Parallèlement, selon une enquête du média d’investigation français Mediapart parue le 10 mars, le président tchadien Mahamat Idriss Déby Itno et son entourage auraient dépensé près de 867 000 euros au palace parisien le Royal Monceau entre 2021 et début 2026, dont 784 000 en espèces. Des règlements en liquide qui dépassent largement le plafond légal de 10 000 euros autorisé en France pour les non-résidents fiscaux.

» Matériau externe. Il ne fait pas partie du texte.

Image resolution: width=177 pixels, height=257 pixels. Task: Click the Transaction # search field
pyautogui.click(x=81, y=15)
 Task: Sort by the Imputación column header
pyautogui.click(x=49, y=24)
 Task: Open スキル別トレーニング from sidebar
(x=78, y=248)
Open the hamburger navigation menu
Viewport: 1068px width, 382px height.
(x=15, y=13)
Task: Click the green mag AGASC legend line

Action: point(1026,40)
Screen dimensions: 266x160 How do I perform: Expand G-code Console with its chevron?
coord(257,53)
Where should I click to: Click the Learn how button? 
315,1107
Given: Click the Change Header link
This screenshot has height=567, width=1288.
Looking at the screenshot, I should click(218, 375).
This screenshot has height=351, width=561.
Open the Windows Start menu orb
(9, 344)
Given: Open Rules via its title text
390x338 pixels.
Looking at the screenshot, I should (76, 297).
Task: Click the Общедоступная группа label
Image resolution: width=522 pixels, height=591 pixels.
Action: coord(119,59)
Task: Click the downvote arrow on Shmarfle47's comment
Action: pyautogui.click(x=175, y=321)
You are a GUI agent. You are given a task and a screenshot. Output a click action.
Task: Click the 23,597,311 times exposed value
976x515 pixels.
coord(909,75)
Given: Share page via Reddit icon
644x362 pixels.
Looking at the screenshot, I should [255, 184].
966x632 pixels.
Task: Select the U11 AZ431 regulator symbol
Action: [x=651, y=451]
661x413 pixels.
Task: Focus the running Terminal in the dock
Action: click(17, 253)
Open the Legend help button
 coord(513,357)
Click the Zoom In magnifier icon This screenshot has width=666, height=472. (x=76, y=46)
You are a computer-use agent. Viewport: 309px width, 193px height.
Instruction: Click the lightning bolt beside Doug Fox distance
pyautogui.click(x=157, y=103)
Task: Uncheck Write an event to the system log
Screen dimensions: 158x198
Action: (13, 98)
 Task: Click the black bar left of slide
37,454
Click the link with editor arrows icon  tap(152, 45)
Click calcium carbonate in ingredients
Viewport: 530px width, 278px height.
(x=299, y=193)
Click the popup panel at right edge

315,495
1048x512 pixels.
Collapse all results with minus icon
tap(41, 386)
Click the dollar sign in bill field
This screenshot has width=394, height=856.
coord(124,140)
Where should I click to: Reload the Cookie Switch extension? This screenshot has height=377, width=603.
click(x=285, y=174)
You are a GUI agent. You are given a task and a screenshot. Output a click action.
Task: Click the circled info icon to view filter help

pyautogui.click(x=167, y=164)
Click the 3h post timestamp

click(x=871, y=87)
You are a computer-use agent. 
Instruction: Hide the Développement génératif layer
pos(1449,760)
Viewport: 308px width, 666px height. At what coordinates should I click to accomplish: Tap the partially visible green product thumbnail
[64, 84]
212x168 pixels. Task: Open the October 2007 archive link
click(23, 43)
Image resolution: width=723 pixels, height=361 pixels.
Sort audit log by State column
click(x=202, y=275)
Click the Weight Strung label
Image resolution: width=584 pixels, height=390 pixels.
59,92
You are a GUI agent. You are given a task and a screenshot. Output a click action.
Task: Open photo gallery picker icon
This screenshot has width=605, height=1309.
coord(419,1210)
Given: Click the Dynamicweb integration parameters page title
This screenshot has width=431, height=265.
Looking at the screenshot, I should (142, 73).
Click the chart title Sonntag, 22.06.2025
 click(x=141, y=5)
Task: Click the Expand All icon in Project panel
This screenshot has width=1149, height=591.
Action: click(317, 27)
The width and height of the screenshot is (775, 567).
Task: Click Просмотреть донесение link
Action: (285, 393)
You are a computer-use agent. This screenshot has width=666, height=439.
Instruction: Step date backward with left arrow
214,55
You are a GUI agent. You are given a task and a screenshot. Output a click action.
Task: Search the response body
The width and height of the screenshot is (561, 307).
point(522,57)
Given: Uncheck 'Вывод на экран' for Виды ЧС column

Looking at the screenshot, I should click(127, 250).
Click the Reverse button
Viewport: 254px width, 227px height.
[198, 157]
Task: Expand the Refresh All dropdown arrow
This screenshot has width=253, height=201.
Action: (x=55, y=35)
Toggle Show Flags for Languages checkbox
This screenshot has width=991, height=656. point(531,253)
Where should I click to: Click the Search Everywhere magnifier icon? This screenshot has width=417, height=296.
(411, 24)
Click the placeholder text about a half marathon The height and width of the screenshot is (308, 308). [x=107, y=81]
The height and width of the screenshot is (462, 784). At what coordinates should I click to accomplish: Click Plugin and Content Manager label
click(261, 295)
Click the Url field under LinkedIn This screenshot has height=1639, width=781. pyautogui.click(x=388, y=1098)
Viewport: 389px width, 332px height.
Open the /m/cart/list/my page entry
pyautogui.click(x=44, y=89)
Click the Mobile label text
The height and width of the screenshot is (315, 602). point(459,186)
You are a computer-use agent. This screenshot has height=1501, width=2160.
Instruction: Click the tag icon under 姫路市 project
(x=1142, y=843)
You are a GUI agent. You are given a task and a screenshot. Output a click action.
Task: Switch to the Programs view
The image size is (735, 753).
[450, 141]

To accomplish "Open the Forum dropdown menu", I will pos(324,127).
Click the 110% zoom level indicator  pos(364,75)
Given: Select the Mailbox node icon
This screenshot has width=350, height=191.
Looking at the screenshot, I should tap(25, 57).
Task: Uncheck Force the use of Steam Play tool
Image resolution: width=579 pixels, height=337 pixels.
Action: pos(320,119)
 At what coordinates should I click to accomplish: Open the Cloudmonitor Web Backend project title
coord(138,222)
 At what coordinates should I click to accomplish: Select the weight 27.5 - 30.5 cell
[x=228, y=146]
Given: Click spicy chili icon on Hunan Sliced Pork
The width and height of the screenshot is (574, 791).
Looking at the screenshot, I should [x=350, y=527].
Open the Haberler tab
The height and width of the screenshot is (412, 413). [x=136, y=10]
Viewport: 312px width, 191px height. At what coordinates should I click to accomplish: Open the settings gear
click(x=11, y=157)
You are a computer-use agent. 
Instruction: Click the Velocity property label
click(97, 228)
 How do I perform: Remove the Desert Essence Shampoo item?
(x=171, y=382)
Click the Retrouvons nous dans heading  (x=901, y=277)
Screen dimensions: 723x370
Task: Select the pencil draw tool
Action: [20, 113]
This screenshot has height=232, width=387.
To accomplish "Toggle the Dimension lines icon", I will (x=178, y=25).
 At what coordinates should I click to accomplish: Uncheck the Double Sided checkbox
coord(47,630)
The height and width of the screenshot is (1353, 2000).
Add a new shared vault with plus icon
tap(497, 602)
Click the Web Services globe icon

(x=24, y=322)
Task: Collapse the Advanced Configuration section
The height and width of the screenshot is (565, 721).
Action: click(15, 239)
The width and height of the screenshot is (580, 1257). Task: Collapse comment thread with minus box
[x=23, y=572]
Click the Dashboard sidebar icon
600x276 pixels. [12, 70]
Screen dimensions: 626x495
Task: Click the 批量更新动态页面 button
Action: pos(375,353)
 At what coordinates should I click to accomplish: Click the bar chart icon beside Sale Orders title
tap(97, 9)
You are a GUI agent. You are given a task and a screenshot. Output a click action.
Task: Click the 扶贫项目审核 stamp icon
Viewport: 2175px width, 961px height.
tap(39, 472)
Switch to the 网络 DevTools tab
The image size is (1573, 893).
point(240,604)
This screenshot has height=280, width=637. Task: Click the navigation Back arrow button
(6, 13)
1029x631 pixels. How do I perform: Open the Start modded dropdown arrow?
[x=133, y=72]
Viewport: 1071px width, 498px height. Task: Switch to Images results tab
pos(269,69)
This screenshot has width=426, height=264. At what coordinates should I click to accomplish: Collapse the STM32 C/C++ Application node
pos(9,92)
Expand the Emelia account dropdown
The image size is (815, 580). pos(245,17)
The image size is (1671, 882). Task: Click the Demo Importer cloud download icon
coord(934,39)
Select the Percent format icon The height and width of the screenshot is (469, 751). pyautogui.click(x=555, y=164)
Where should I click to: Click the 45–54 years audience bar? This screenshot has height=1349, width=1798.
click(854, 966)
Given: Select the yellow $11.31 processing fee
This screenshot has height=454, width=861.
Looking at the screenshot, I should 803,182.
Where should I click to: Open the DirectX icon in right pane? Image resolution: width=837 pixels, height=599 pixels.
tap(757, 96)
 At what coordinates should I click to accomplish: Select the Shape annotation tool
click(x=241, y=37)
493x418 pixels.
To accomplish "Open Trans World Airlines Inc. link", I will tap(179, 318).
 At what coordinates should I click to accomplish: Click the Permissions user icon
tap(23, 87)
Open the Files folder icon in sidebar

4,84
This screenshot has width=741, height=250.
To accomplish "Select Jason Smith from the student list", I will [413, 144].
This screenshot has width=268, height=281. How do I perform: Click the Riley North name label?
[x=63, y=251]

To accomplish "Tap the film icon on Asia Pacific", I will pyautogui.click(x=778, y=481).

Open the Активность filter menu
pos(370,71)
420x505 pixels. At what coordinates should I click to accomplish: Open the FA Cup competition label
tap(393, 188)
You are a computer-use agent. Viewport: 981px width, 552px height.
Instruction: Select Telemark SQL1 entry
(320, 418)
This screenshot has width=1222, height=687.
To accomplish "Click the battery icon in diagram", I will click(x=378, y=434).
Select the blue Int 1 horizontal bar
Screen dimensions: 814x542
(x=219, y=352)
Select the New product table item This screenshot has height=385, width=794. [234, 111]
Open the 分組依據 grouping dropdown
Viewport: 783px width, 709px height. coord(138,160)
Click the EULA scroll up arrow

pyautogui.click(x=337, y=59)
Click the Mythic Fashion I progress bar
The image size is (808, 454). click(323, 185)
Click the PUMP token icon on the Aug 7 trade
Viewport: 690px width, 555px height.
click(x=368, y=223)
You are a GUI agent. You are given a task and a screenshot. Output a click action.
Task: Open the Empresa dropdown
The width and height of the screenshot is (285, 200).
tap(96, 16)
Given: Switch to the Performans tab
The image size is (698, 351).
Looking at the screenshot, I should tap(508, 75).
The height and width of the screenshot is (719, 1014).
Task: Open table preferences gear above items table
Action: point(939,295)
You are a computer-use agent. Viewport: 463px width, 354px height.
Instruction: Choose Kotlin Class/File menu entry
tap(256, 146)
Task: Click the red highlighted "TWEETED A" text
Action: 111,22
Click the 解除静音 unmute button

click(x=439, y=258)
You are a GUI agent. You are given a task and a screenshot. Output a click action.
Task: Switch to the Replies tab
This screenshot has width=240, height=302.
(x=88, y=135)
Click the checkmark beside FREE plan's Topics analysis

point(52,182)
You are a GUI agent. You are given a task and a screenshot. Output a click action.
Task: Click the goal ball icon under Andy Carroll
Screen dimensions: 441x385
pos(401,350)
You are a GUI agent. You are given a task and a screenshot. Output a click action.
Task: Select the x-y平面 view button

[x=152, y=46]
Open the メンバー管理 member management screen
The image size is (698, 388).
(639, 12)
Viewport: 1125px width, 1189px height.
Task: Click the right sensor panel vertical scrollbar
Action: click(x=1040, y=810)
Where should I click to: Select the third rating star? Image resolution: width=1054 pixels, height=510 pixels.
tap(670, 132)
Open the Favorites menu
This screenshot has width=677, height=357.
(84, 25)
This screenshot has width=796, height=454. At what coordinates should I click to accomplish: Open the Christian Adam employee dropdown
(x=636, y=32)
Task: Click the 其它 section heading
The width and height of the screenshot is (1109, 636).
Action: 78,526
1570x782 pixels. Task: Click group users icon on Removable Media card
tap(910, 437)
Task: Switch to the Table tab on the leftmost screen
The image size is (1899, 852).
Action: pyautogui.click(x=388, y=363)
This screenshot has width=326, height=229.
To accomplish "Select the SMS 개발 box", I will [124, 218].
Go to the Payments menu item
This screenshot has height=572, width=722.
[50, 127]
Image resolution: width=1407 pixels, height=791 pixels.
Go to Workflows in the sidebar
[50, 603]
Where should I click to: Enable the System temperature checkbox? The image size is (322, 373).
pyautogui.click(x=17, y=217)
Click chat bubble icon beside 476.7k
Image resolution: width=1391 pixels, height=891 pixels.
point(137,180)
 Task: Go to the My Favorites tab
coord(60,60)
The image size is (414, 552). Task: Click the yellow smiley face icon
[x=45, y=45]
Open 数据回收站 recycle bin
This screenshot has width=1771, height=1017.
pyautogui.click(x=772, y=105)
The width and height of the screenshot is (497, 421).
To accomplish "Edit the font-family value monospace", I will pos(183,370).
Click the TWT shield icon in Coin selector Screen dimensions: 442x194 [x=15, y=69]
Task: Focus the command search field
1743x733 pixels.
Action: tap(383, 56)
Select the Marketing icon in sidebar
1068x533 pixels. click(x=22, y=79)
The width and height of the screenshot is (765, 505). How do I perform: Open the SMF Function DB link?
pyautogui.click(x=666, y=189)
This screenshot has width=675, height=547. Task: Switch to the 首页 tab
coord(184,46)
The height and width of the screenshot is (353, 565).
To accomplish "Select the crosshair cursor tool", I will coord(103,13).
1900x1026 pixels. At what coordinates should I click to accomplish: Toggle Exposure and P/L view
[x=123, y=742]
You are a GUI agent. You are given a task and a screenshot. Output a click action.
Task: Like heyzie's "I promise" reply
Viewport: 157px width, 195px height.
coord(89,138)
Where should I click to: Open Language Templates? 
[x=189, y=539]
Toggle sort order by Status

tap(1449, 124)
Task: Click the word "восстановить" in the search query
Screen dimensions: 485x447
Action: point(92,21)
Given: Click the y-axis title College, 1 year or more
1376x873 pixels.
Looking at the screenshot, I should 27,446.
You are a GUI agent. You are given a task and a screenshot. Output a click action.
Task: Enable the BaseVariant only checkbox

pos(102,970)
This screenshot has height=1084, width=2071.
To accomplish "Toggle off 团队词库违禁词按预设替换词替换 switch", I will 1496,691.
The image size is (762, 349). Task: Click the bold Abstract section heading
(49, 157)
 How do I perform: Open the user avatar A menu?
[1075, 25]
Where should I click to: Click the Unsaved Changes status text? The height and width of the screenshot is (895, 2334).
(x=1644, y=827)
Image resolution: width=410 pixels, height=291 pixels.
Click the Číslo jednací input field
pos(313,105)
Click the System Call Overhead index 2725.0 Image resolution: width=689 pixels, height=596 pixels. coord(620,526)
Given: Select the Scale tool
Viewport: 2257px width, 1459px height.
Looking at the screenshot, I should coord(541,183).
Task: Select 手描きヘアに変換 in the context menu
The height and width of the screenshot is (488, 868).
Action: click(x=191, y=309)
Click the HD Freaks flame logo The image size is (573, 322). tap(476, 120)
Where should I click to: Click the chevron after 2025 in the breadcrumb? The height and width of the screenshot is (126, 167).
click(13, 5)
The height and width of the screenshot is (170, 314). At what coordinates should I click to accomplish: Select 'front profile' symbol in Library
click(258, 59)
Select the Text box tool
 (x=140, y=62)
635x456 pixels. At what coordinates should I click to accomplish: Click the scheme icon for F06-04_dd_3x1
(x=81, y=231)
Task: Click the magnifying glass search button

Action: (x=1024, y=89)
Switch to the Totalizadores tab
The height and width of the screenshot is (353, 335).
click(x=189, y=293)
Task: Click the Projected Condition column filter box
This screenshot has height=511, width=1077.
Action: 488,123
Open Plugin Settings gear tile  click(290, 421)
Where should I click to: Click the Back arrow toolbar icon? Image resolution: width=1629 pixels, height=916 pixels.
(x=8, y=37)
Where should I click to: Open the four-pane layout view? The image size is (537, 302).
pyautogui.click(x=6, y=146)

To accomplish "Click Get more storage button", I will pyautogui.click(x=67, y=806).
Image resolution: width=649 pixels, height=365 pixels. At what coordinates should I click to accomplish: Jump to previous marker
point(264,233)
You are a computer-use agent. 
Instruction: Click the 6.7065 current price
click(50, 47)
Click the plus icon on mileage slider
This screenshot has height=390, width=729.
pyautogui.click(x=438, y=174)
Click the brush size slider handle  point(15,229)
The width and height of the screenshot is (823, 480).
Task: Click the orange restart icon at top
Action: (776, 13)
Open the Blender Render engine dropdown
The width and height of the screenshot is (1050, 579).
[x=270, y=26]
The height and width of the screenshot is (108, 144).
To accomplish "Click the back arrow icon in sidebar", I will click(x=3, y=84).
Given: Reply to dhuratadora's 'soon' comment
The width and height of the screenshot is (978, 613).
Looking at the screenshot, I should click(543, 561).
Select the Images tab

Ces révélations s'inscrivent dans le cadre d'une enquête ouverte en 2024 par le Parquet national financier (PNF) portant déjà sur des achats de costumes du chef de l'État pour 915 000 euros. Face à ces accusations, le porte-parole du gouvernement tchadien Gassim Cherif Mahamat a fermement rejeté ce qu'il qualifie de simples « allégations » sans « l’ombre d’une preuve matérielle » tout en précisant que l'État tchadien n'a pas à répondre à la justice française. Quoiqu’il en soit, cette affaire remet en lumière les problématiques de gouvernance et de gestion des fonds publics, dans un contexte politique fragile. Le Tchad demeurant dépendant de l’aide internationale, avec une population confrontée à des défis économiques persistants, il n’est pas excessif de notifier que l'opacité des dépenses présidentielles à l'étranger pourrait consolider le déficit de confiance à l’égard des gouvernants.

Vers un renouveau de l’opposition ?

Alors que le Groupe de Concertation des Acteurs politiques (GCAP) avait annoncé son retrait de la vie politique en octobre 2025, la coalition de partis d’opposition semble reprendre du poil de la bête. Le GCAP a organisé le 10 mars une évaluation publique de ce retrait, placée sous le thème « Tchad, pays fragilisé : quelles perspectives de lutte politique pour sa survie ? ». La rencontre a servi de tribune pour un réquisitoire sévère contre le régime de Mahamat Idriss Déby, dénonçant un climat de « terreur politique », la mort de la démocratie, des assassinats d'opposants non élucidés (dont celui de Yaya Dillo Djérou en 2024) ainsi qu’une  justice instrumentalisée pour réduire au silence les voix dissidentes. Par ailleurs, le Groupe a critiqué la coopération militaire de N’Djamena avec la France, perçue comme un soutien au pouvoir en place.

En outre, la plateforme des Organisations de la Société Civile pour la Paix et le Développement (POSOC-PD) a officiellement lancé,, le 11 mars 2026 à Abéché,, le projet « Paix, Sécurité et Cohésion Sociale à l'Est du Tchad ». La cérémonie s'est tenue dans un contexte marqué par la recrudescence des conflits et des tensions communautaires dans la province du Ouaddaï. Selon le directeur général de la POSOC-PD, plus de deux millions de personnes bénéficieront directement ou indirectement des actions prévues, avec pour objectif central de promouvoir un environnement pacifique, inclusif et stable entre les différentes communautés de la région. En effet, fortement affectée par les flux de réfugiés centrafricains et soudanais et par les tensions transfrontalières récurrentes, l’Est du pays demeure une équation particulièrement sensible.